Remember The Faith of the Canaanite Woman (Mt.15:27)
…26But Jesus replied, "It is not right to take the children's bread and toss it to the dogs." 27"Yes, Lord, she said, "- even the dogs eat the crumbs that fall from their master's table." 28"O woman," Jesus answered, "your faith is great! Let it be done for you as you desire." And her daughter was healed from that very hour.…"

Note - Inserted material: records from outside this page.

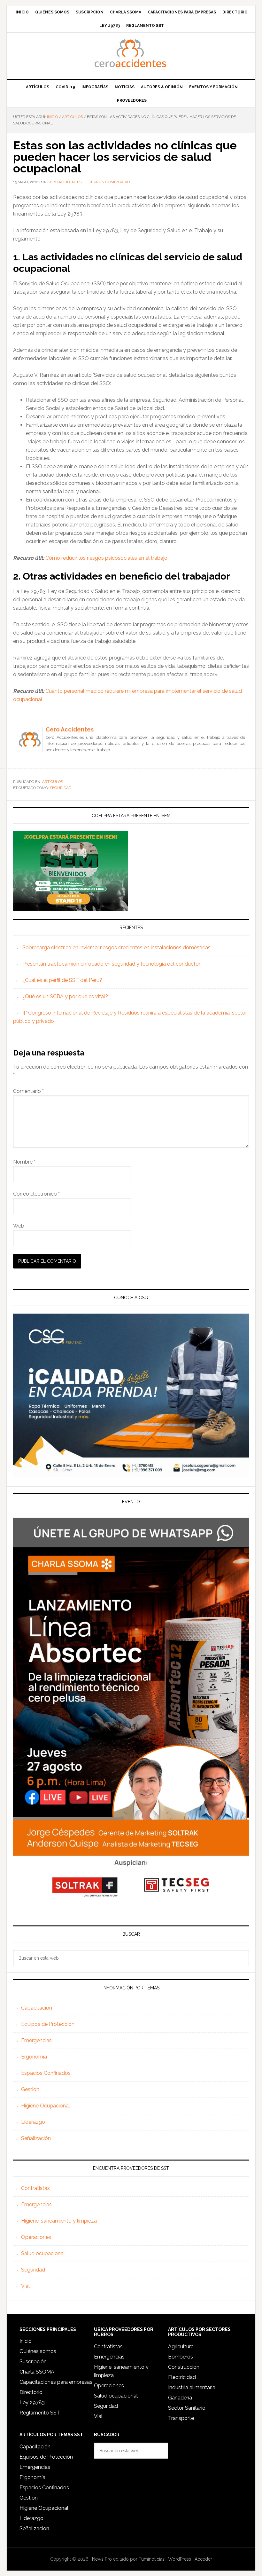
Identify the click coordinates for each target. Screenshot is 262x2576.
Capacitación (36, 2008)
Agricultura (181, 2346)
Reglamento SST (39, 2413)
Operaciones (36, 2237)
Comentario (28, 1091)
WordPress (179, 2559)
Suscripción (33, 2362)
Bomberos (180, 2357)
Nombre (24, 1162)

And this woman that didn't "belong" to the Jews was granted salvation, for the one she interceded for. And this is how prayer works, through intercessors. Those who stand before God pleading on your behalf. Yesterday, a brother from another city asked me for prayer "because it's a tough world" he said. I said "I'm going to Mass right now, I will pray for you". And I considered it an honor to be asked for prayer, because this person has faith in me, that I will pray for him. That is how it works with saints. We have faith that they will pray for us. And the prayers of a holy person are powerful: PHILIPPIANS 1:9–11: "And it is my prayer that your love may abound more and more, with knowledge and all discernment, so that you may approve what is excellent, and so be pure and blameless for the day of Christ, filled with the fruit of righteousness that comes through Jesus Christ, to the glory and praise of God."

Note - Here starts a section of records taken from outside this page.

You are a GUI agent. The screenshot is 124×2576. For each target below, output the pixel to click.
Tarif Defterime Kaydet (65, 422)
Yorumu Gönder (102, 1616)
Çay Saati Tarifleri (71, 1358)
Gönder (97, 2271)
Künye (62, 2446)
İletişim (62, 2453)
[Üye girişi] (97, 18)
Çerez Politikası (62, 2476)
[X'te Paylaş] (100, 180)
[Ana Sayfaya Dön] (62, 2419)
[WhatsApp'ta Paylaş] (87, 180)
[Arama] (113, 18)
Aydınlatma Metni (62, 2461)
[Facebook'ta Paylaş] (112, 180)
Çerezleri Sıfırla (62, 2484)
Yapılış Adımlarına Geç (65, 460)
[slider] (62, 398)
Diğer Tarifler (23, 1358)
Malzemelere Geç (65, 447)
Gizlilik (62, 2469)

The world confuses you. There is no confusion in Christ. Even the current election, if you are with Christ, your vote is very clear, it is for LIFE. For the Poor in Spirit. For those who mourn, the death of an unborn child, for those who are meek, those are hungry for God, and thirsty, for those who are merciful and clean of heart, for "they WILL SEE GOD". People struggle in life and in their distress cry inside "how I wish I could see you God". Clean up, and you will. Come to Jesus for He does not hide. Remove the muck of your life and you will see Him more clearly than you see people in front of you.
I've been going to daily mass for weeks, every day, Holy Mass, and some confessions, and an interesting revelation has been occurring, and it is about the end of the world: Are you ready for this? Oh, wait, you want to know when it will happen? Sorry, I don't know. You want to know "HOW" it will happen? No, I don't know either. No, I'm talking about in the end...the eternity. The revelation goes something like this: Every day on earth, is a replica of what is to be expected in the forever now.
That's it.
I want you to live on earth, as if you were next to our Lord in Heaven. Will you participate in His Heavenly feast? Will you go where He goes? Will you seek Him and all you do is speak about Him? Will you sing for Him only, will you draw for Him only? Will you think about Him only? Will you breathe His air only? Will you be inspired by Him only? Will you immerse yourself with the Son, the blood, the body, the soul, the divinity?
The Sun is rising, the SON of God is rising. The light makes darkness scatter and you will see that what was scary was never really there, because the revelation of the Lord says God is more and should be all of our life...and this is why I cry FOR LIFE.